┌────────
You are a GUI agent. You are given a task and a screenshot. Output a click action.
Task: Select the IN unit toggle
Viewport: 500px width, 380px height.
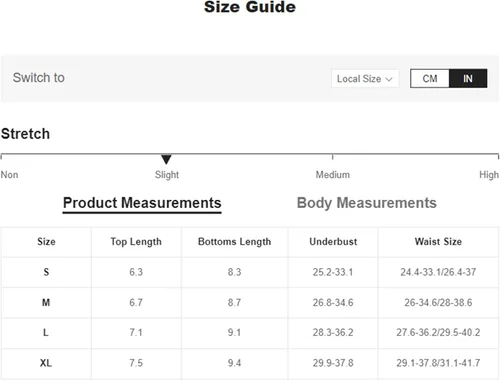click(x=468, y=79)
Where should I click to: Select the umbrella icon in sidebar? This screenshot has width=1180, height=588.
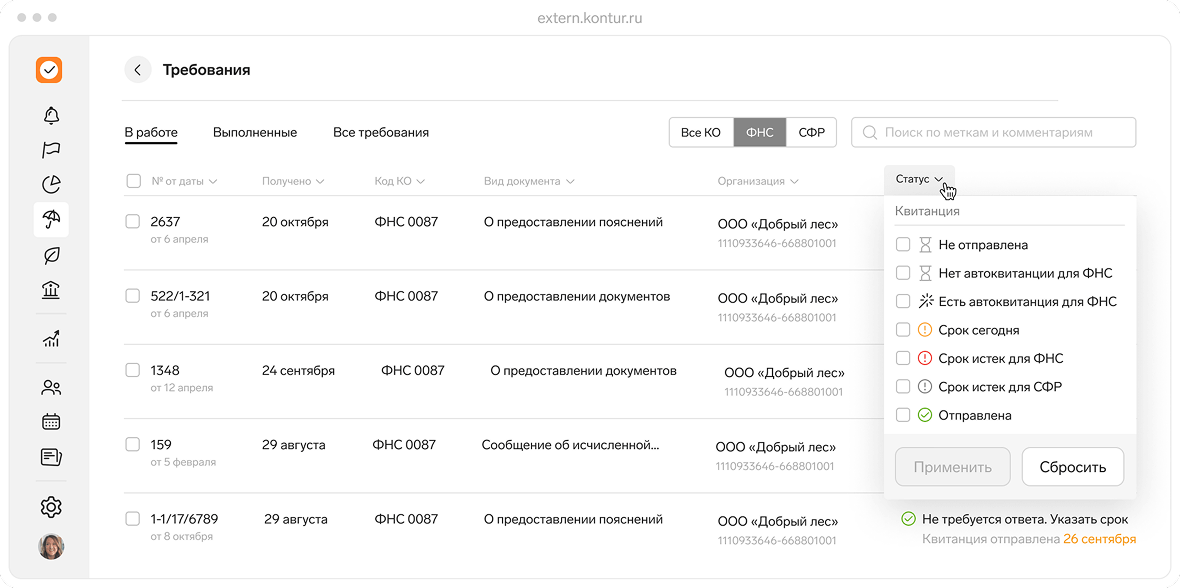point(51,219)
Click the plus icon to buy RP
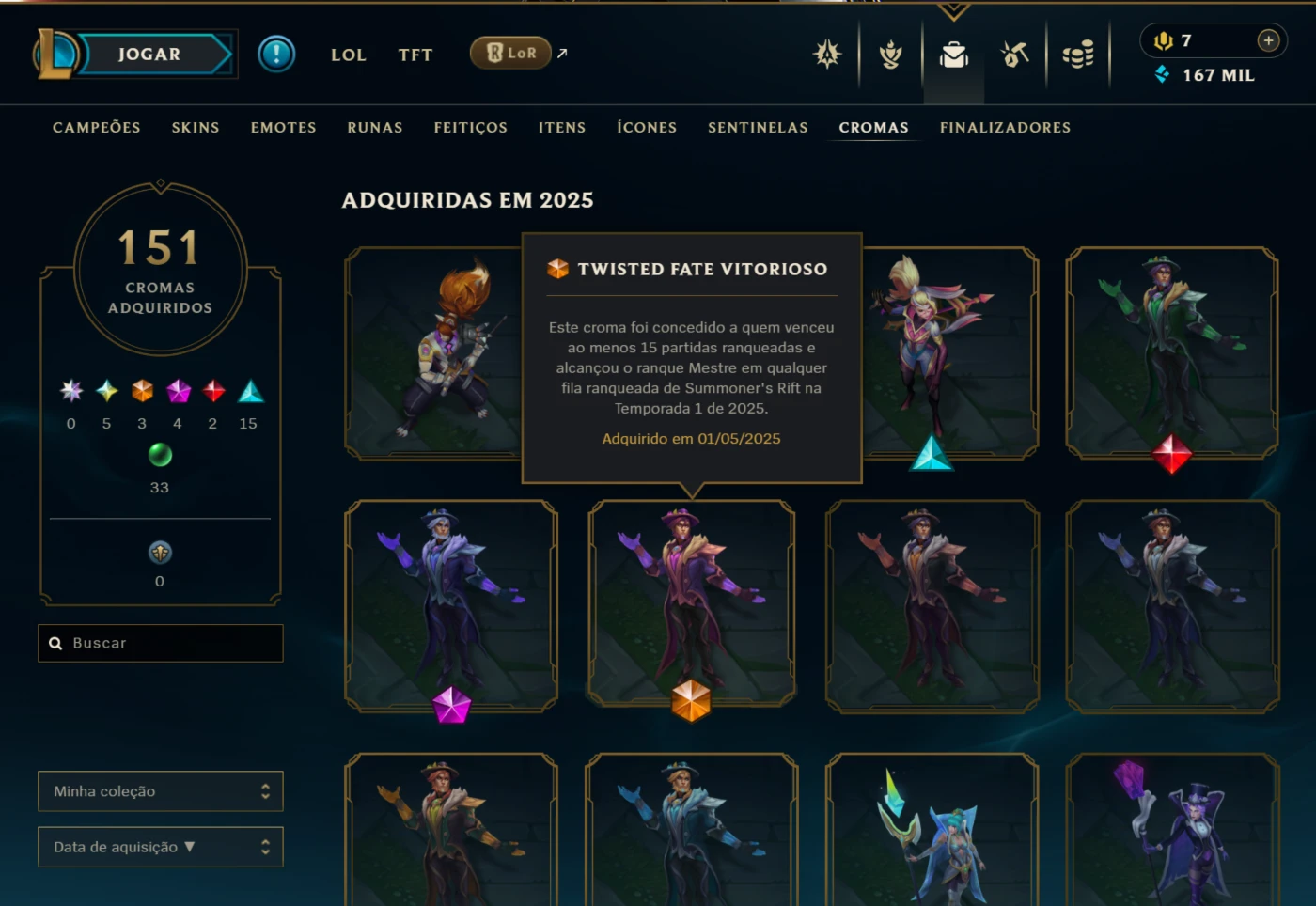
└────────
What this task involves =
Update the items by replacing "icon" with "symbol" and keeping everything else unchanged, and leave the pictures out of your answer.

Problem solution =
You are a GUI agent. You are given a task and a screenshot. Output a click action.
Task: Select the IN unit toggle
Viewport: 500px width, 380px height.
click(x=468, y=79)
Where should I click to: Select the umbrella symbol in sidebar? This screenshot has width=1180, height=588.
point(51,219)
Click the plus symbol to buy RP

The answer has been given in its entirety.